Leadership PACs are new to this election cycle in Georgia. For the first time, gubernatorial candidates can operate leadership PACS that accept unlimited donations and vote directly with candidates in addition to their main campaign committees. Kemp has already raised an additional $4.7 million through this new campaign tool.
It is not yet known how much Abrams brought in leadership PAC. Abrams started her PAC in March, but was forced to stop contributing until she won the primary and became the official Democratic Party gubernatorial candidate in May; Because he is the incumbent, the law allowed Kemp to raise funds for his PAC before the primary.
Based on early disclosures from her contributors, Abrams has at least $3.5 million: $1 million of which came from Democracy II, a PAC run by liberal mega-donor George Soros; $1 million from the Democratic Governors Association; and $1.5 million from Fair Fight Inc, the political action committee of the nonprofit Abrams founded in 2018.
Her campaign committee has about $20.8 million — slightly behind Kemp’s campaign committee, despite raising funds less than half the time. She also paused fundraising after the Supreme Court’s draft abortion decision became public to support reproductive rights groups.

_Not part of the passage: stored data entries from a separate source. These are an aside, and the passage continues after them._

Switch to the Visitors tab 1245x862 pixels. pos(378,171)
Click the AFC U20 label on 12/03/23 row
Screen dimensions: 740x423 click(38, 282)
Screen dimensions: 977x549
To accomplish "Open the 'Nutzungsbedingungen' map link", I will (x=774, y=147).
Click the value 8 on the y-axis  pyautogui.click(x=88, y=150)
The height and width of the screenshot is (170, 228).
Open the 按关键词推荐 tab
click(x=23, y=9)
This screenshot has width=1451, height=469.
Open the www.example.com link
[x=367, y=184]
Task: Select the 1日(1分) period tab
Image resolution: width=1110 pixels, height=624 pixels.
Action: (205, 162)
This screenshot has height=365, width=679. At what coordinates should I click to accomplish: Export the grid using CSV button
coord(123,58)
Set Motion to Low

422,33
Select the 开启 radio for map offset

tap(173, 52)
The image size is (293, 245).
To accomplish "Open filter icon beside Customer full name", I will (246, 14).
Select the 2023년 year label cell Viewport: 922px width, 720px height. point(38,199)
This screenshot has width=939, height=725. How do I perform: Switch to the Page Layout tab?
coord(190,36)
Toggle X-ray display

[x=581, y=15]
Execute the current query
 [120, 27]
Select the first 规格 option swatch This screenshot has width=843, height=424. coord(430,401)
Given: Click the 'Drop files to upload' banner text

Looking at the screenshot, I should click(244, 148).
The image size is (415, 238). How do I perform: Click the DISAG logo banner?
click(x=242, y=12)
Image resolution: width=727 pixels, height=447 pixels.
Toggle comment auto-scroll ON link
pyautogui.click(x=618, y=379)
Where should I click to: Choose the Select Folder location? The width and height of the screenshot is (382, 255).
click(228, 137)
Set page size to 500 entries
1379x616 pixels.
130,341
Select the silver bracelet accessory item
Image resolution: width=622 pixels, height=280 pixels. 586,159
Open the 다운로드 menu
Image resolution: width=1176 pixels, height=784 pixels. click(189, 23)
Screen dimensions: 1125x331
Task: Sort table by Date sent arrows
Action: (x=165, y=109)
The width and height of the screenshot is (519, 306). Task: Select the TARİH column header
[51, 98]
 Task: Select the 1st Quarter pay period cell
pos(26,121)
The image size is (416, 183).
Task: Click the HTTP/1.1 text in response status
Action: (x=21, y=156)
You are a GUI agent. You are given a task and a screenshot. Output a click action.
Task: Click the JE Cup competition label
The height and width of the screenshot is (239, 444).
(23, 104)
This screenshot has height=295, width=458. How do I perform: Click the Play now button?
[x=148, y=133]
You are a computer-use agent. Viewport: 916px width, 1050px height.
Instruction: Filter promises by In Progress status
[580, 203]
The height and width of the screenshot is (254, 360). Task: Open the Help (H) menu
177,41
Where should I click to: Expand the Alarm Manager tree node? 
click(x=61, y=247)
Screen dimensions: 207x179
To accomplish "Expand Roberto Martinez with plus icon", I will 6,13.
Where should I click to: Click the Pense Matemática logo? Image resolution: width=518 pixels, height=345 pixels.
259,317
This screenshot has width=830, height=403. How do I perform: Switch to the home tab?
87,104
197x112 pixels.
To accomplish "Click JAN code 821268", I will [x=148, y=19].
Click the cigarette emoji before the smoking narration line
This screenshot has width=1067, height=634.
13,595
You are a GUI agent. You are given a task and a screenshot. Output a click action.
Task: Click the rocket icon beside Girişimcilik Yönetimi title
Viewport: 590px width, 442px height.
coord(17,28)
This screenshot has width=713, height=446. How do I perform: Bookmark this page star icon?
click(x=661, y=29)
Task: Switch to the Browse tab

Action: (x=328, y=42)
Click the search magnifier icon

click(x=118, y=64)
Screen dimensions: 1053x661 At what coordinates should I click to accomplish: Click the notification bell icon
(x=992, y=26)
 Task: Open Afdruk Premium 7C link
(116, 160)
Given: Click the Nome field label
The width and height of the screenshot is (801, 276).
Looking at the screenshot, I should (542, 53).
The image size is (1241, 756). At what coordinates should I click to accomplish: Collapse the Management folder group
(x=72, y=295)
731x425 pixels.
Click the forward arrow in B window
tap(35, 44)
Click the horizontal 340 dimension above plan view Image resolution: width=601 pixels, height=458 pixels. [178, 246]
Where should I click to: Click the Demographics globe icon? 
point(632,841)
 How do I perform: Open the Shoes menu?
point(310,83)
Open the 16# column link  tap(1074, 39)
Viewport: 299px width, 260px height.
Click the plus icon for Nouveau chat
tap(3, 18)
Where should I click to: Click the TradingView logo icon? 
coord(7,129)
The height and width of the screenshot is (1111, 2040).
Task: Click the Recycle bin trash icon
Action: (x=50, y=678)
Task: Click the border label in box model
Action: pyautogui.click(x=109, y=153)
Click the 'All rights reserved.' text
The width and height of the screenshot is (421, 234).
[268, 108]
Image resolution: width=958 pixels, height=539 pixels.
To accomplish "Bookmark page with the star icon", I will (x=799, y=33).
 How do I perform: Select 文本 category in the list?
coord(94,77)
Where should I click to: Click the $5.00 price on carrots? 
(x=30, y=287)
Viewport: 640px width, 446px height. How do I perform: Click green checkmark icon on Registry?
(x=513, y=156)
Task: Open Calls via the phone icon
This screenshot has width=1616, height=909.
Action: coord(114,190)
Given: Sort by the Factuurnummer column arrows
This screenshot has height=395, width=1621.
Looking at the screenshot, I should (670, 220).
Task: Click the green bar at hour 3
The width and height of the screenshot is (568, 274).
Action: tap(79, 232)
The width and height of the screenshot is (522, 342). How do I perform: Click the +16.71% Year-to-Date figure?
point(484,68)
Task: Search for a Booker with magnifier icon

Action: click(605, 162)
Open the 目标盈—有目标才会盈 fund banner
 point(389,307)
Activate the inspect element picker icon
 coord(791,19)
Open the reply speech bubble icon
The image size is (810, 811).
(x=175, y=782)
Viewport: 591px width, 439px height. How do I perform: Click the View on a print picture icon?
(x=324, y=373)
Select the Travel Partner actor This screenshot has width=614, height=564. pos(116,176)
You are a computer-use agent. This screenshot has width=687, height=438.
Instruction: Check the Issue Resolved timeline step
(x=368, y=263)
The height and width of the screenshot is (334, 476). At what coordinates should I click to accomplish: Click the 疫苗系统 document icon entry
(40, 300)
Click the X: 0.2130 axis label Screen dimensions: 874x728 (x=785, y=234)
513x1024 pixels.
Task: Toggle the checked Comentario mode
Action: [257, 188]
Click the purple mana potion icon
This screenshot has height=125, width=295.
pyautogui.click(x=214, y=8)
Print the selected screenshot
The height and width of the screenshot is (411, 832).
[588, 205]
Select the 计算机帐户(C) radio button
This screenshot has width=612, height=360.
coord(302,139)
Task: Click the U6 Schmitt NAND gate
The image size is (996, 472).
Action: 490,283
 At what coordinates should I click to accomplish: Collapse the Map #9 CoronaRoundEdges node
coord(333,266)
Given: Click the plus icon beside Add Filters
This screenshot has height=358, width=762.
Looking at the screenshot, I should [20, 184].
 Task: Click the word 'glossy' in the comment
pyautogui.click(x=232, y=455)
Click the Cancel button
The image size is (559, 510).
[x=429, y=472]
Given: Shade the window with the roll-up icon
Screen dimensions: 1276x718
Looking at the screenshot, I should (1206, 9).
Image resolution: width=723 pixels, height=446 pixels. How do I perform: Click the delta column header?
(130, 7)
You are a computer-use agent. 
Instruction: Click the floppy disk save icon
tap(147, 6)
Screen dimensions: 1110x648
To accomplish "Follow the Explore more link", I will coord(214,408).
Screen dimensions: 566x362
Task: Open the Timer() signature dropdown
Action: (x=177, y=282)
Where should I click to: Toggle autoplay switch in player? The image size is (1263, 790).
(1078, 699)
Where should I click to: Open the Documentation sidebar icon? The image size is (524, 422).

The razor-thin margins for the Georgia election have made fundraising even more competitive since the last gubernatorial election. Joe Biden won the state in his presidential campaign by fewer than 12,000 votes. The Senate races of the last cycle were won by Democrats Sens. Jon Ossoff and Raphael Warnock in runoffs by 50,000 and 90,000 votes, respectively. And all four Senate candidates on the ballot have broken fundraising records; In a single two-month reporting period before the election, the candidates collectively raised more than $340 million.
Abraham once said Georgia was a “cheap date.” when he persuaded Democrats to run there ahead of the 2020 general election. She was right about the possibility of attracting more Democratic officeholders, according to the 2020 cycle results, but those results came at a high cost and this year’s races are expected to continue the trend.
“Each cycle becomes more expensive. And I think this one will be more expensive than the last one – like any future election cycle,” Watson said. “Whatever the cost before, I can only guarantee you one thing: This time it will be more.”